3.3 Il terzo motivo censura la motivazione perché i criteri valutativi delle dichiarazioni rese dalla moglie e dai figli dell'imputato sarebbero stati diversi rispetto a quelli su di esse utilizzati in ordine alla posizione del coimputato C. , che è stato assolto per non aver commesso il fatto:in tal modo la corte avrebbe basato la sua decisione su una motivazione totalmente contraddittoria. La censura non corrisponde all'effettivo contenuto della motivazione della sentenza impugnata: rileva infatti la corte territoriale (con un argomento che trova corrispondenza pure nella motivazione della sentenza di primo grado) che la sincerità dei minori non è stata smentita dall'assoluzione del coimputato, poiché per lui "si è posto un problema di certezza dell'individuazione del soggetto concorrente indicato dai minori con il solo nome di F.G. " (motivazione, pagina 6). Anche questo ultimo motivo risulta pertanto privo di consistenza.

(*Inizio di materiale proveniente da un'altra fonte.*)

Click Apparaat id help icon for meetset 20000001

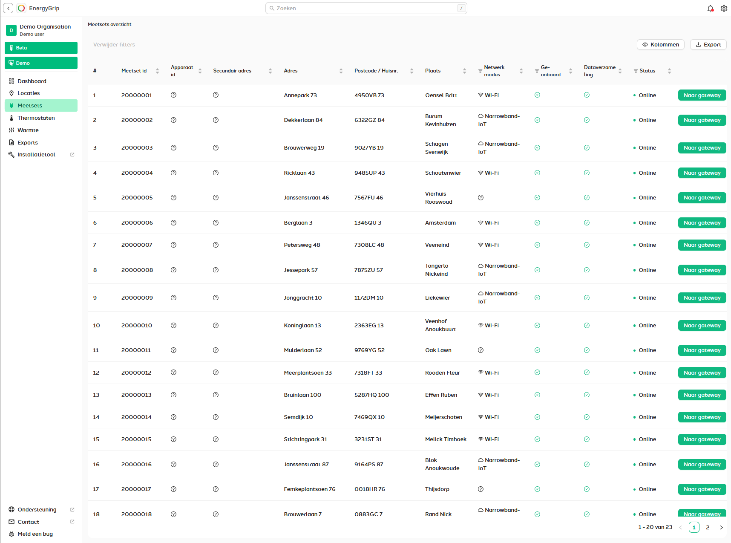coord(173,95)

Sulla base delle considerazioni fin qui svolte il ricorso deve essere dichiarato inammissibile, con conseguente condanna del ricorrente, ai sensi dell'art. 616 c.p.p., al pagamento delle spese del presente grado di giudizio. Tenuto, poi, conto della sentenza della Corte costituzionale emessa in data 13 giugno 2000, n. 186, e considerato che non vi è ragione di ritenere che il ricorso sia stato presentato senza "versare in colpa nella determinazione della causa di inammissibilità", si dispone che il ricorrente versi la somma, determinata in via equitativa, di Euro 1000,00 in favore della Cassa delle ammende. In caso di diffusione del presente provvedimento devono omettersi le generalità e gli altri dati identificativi, a norma dell'art. 52 d.lgs. 196/03 in quanto imposto dalla legge.
P.Q.M.
Dichiara inammissibile il ricorso e condanna il ricorrente al pagamento delle spese processuali e della somma di Euro1000,00 in favore della Cassa delle Ammende.